Spezialgebiete

Wie erfolgt die operative Behandlung von Hypophysentumoren?

Die Operation ist bei den meisten Hypophysentumoren die Behandlung der ersten Wahl.

Transnasale Operation

Etwa 90% aller Hypophysentumore können durch die Nase entfernt werden. Die transnasale Operation ist geeignet für Tumore, die im Bereich der Hypophyse und somit innerhalb des Türkensattels entstehen (Abbildung 4).

Die Operation führen wir über einen sehr kleinen, Gewebe-schonenden operativen Zugang durch (=minimal invasiver Zugang). Unter dem Operationsmikroskop gehen wir über das Nasenloch vor. Ein Schleimhautschnitt erfolgt erst in der Tiefe vor der Keilbeinhöhle, die eröffnet wird. Die Keilbeinhöhle (=Sinus sphenoidalis) ist eine Luft-gefüllte Höhle hinter der Nase. Da man durch die Keilbeinhöhle hindurch operiert, spricht man auch von einem „transsphenoidalen Zugang“. Durch die Keilbeinhöhle hindurch schaut man auf den knöchernen Türkensattel. Durch Eröffnen des Türkensattels gelangt man an den Hypophysentumor. Der Tumor wird mit Mikroinstrumenten entfernt.

Der Hypophysentumor lässt sich unter dem Operationsmikroskop gut von der Hypophyse abgrenzen. Dies ist von größter Bedeutung, da wir den Tumor entfernen, die Hypophyse aber unbedingt erhalten wollen.

Der Hypophysentumor ist meist noch nur durch eine Hirnhaut (das sogenannte Diaphragma sellae), vom Nervenwasserraum getrennt. Bei großen Tumoren und dünner Hirnhaut ist eine Abdichtung während der Operation erforderlich. Aus diesem Grunde wird bei etwa 30% der Patienten über einen kleinen Hautschnitt am seitlichen Oberschenkel ein Stück Muskelhaut (=Faszie) entnommen. Bei der Faszie handelt es sich um eine Gewebeschicht über der Muskulatur. Mit dem Faszien-Transplantat wird dann der Hypophysen- und Tumorbereich abgedeckt.

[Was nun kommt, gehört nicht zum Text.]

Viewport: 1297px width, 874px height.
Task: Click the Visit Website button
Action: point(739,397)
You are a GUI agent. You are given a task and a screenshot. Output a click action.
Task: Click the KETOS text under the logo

Bei manchen Patienten setzen wir während der Operation auch ein Endoskop ein. Anders als beim Mikroskop, welches sich außerhalb des Operationsgebietes befindet, wird dabei die Optik bis in die Keilbeinhöhle vorgeführt. Mit dem Endoskop können auch seitliche Bereich ausgeleuchtet und betrachtet werden, die unter dem Operationsmikroskop nicht direkt sichtbar werden.

Hypophysentumoren Behandlung 003Weitere technische Hilfsmittel: In Tübingen steht für schwierige Hypophysentumoren auch die iMRI-Unit zur Verfügung. In diesem speziellen Operationssaal kann während der Operation die Tumorentfernung kernspintomographisch kontrolliert werden. Im Falle von Tumorresten können diese während derselben Operation entfernt werden.

Abb.: (links): Transnasale Hypophysen-Operation mit dem Endoskop. Der Assistent hält das Endoskop. Das Operationsfeld wird über den Monitor betrachtet.

Bei ausgedehnten Tumoren oder bei Rezidiv-Eingriffen wird die Operation durch ein Navigationssystem (sogenannte Neuronavigation) unterstützt, welches auf dem selbem Prinzip wie die Navigation im Straßenverkehr beruht. Zur Orientierung verwendet man kernspintomographische Aufnahmen, die vor oder während der Operation angefertigt werden. Der Operateur kann mit Hilfe der Neuronavigation den operativen Zugang präzise planen, das Operationsrisiko durch Darstellen der Risikostrukturen (zum Beispiel Schlagader, Nerven) reduzieren und das Ausmaß der Tumorentfernung verbessern.

Transkranielle Operation

Manche große Hypophysenadenome, die weit ins Schädelinnere vor entwickelt sind, werden über eine Schädeldach-Eröffnung (=transkranielle Operation) entfernt. Auch andere Tumorarten, die im Wesentlichen oberhalb der Hypophyse und im Bereich des Hypophysenstiels lokalisiert sind, werden auf transkraniellem Wege operiert. Hierzu zählen zum Beispiel viele Kraniopharyngiome und Meningeome.